### 网页原文
• • • • •

真空气淬冷却模式对流场与温度场的影响

doi:10.13251/j.issn.0254-6051.2026.02.047

金属热处理 ›› 2026, Vol. 51 ›› Issue (2): 313-318.DOI: 10.13251/j.issn.0254-6051.2026.02.047

真空气淬冷却模式对流场与温度场的影响

白鹭¹, 张小娟¹, 周钟平¹, 王婧², 何敏¹, 向超¹

1.上海航天动力技术研究所, 上海 201109;
2.上海交通大学材料科学与工程学院, 上海 200240

收稿日期:2025-09-05 修回日期:2026-01-04 发布日期:2026-03-05
作者简介:白鹭(1994—),女,工程师,硕士,主要从事材料制造工作

Effect of vacuum gas quenching cooling mode on flow field and temperature field

Bai Lu¹, Zhang Xiaojuan¹, Zhou Zhongping¹, Wang Jing², He Min¹, Xiang Chao¹

1. Shanghai Space Propulsion Technology Research Institute, Shanghai 201109, China;
2. School of Materials Science and Engineering, Shanghai Jiao Tong University, Shanghai 200240, China

Received:2025-09-05 Revised:2026-01-04 Published:2026-03-05

摘要/Abstract

摘要： 采用温度曲线实测与热处理仿真相结合的方式,建立了大长径比薄壁燃烧室壳体多发件炉条件下真空气淬过程中炉内温度场、流场仿真分析模型。为减小壳体淬火畸变,采用改变设备出风口组合方式的方法,改善淬火过程充气及内循环阶段的流场及温度场分布。结果表明,原始4风口装炉3个壳体条件下,由于设备本身结构特点,燃烧室壳体存在阴阳面差异及炉内上下区域差异,各位置壳体的冷却速度整体呈现为阳面上>阳面下>阴面上>阴面下。冷却模式调整后,3风口模型和原始模型效果相近,对流场、温度场影响效果甚微,而1风口模型影响较大,可提升壳体背风面的冷却速度18%以上,温差降低31.5%以上,提高了壳体的温度均匀性。经产品应用验证畸变程度减小22.2%,力学性能均满足设计指标要求,该改进措施对燃烧室壳体的力学性能基本没有影响。

• • • • •

### 所给数据
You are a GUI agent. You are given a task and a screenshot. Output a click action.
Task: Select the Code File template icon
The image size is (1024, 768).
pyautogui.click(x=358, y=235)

• • • • •

### 任务说明
将页面中从“1. Shanghai Space”起、到“壳体的力学性能基本没有影响。”为止（含这一句）的文字重写一遍，并把其中的“畸变”替换为“变形”。

### 参考答案
1. Shanghai Space Propulsion Technology Research Institute, Shanghai 201109, China;
2. School of Materials Science and Engineering, Shanghai Jiao Tong University, Shanghai 200240, China

Received:2025-09-05 Revised:2026-01-04 Published:2026-03-05

摘要/Abstract

摘要： 采用温度曲线实测与热处理仿真相结合的方式,建立了大长径比薄壁燃烧室壳体多发件炉条件下真空气淬过程中炉内温度场、流场仿真分析模型。为减小壳体淬火变形,采用改变设备出风口组合方式的方法,改善淬火过程充气及内循环阶段的流场及温度场分布。结果表明,原始4风口装炉3个壳体条件下,由于设备本身结构特点,燃烧室壳体存在阴阳面差异及炉内上下区域差异,各位置壳体的冷却速度整体呈现为阳面上>阳面下>阴面上>阴面下。冷却模式调整后,3风口模型和原始模型效果相近,对流场、温度场影响效果甚微,而1风口模型影响较大,可提升壳体背风面的冷却速度18%以上,温差降低31.5%以上,提高了壳体的温度均匀性。经产品应用验证变形程度减小22.2%,力学性能均满足设计指标要求,该改进措施对燃烧室壳体的力学性能基本没有影响。